RESULTS AND DISCUSSION
Phytochemical screening of different extracts of Micrococca mercurialis leaves was confirmed the presence of glycosides, terpenoids, phenols, flavonoids, tannins and steroids. Preliminary screening of different extracts of Micrococca mercurialis leaves were carried out on incision and excision wound models in experimental animals. The tensile strength of wound tissues was measured in incision method, while excision method was used to study the effect of extracts on wound area, wound closure time and biochemical parameters in healed skin.
Effect of different extracts of Micrococca mercurialis leaves on incision wound
The tensile strength indicates how much the repaired tissue resists to breaking under tension and may indicate in part the quality of repaired tissue. The results of the measurement of tensile strength on day 9th were shown in table 1. The tensile strength of the animals treated with MEMM (748.36±24.33) and Standard (720.27±23.76) was significantly greater than that of control group of animals (456.46±14.38). While no significant increase in tensile strength was observed in groups treated with PEMM, CEMM, AEMM, EEMM and WEMM.
Effect of different extracts of Micrococca mercurialis leaves on excision wound
The wound contraction percentage was determined at every two days interval of post-wounding days. The wound margins were traced and measured to calculate the non-healed area which was then subtracted from the original wound area to obtain the healed area. Wound contraction on different days is shown in table 2. The wound contraction percentage was determined from the first time on second day after application of homogenized each extract and marketed formulation as Standard (Povidone-Iodine ointment). This was carryout at two days intervals for duration of three weeks. Thetreatment with Micrococca mercurialis extracts, on days 4 to 10, MEMM and Standard (Povidone-Iodine ointment) treated animals groups exhibited significant increase in the percent wound contractions as compared to control group. The other extracts PEMM, CEMM, AEMM, EEMM and WEMM treated animals showed non-significant increase in the percentage of wound contraction from days 2 to 18. On days 18, the wound of MEMM and standard group of treatment were found 100% and 93.27±4.20 percentage of wound contraction. That means MEMM treated wound was healed completely and standard group of animals wound was healed in 20 d of treatment. The other extracts PEMM, CEMM, AEMM, EEMM and WEMM treated groups of animal were not found complete healing up to 20 d (table 2). On day 18 no scars were observed in animal treated with MEMM and reference ointment, which was an indication for complete healing.

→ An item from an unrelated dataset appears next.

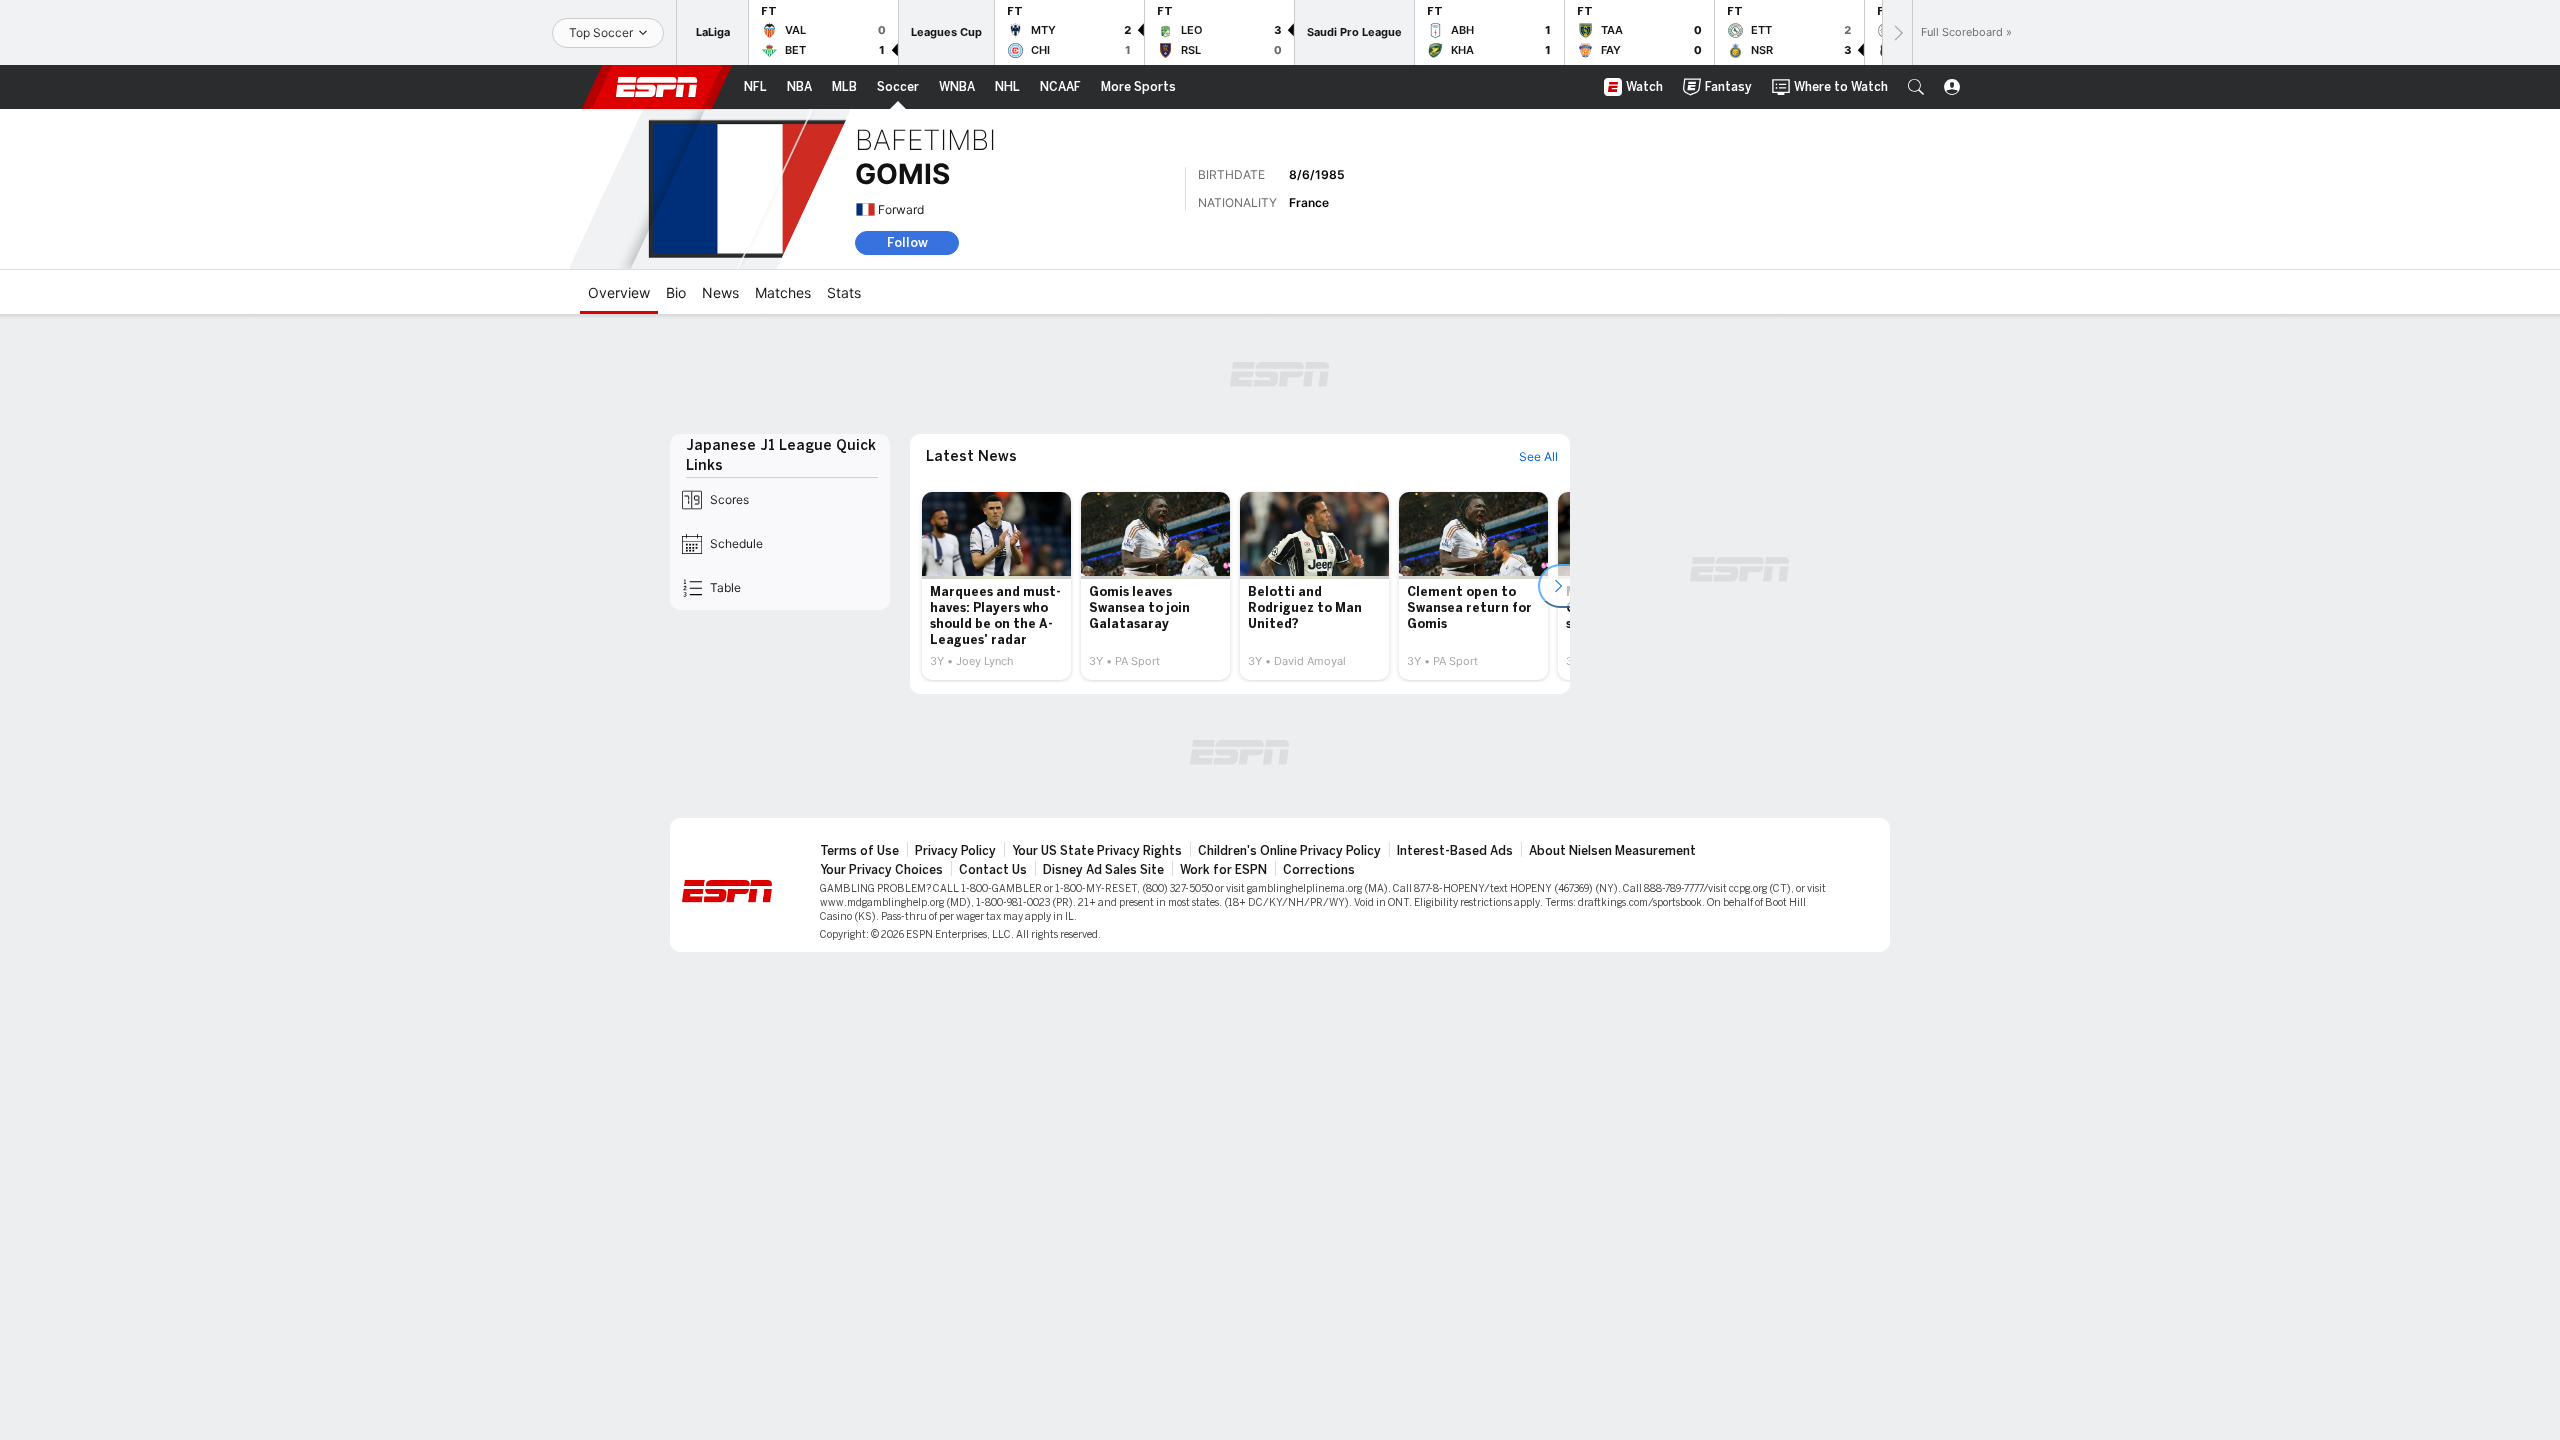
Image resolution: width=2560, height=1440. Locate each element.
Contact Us (993, 870)
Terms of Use (859, 851)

The breakdown of collagen liberates free hydroxyproline and its peptide. Measurement of this hydroxyproline therefore, has been used as an index of collagen turnover. The hydroxyproline content was determined on day 18 in small tissue specimen collected from each group of animals. The hydroxyproline level was found significant increases in group treated with MEMM (88.67±3.44) and standard group (81.36±3.51) of treatment when compared with the control group of animals. The hydroxyproline content of PEMM, CEMM, AEMM, EEMM and WEMM treated group does not showed significant increase in comparison to the control group of animals. The hydroxyproline content in MEMM and standard treated group of animals were found 88.67±3.44 and 81.36±3.51 respectively which were significantly higher than the control group 34.86±1.53 (table 3).
The protein content of wound tissues indicates the level of protein synthesis and cellular proliferation. By the treatment with the Micrococca mercurialis extracts, the protein content of wound tissue treated by MEMM and standard group were recorded significantly higher than the control group, that confirm the cellular proliferation greater than the control group. Other extract PEMM, CEMM, AEMM, EEMM and WEMM treated group of animal’s wound tissues does not showed significant greater than the control group.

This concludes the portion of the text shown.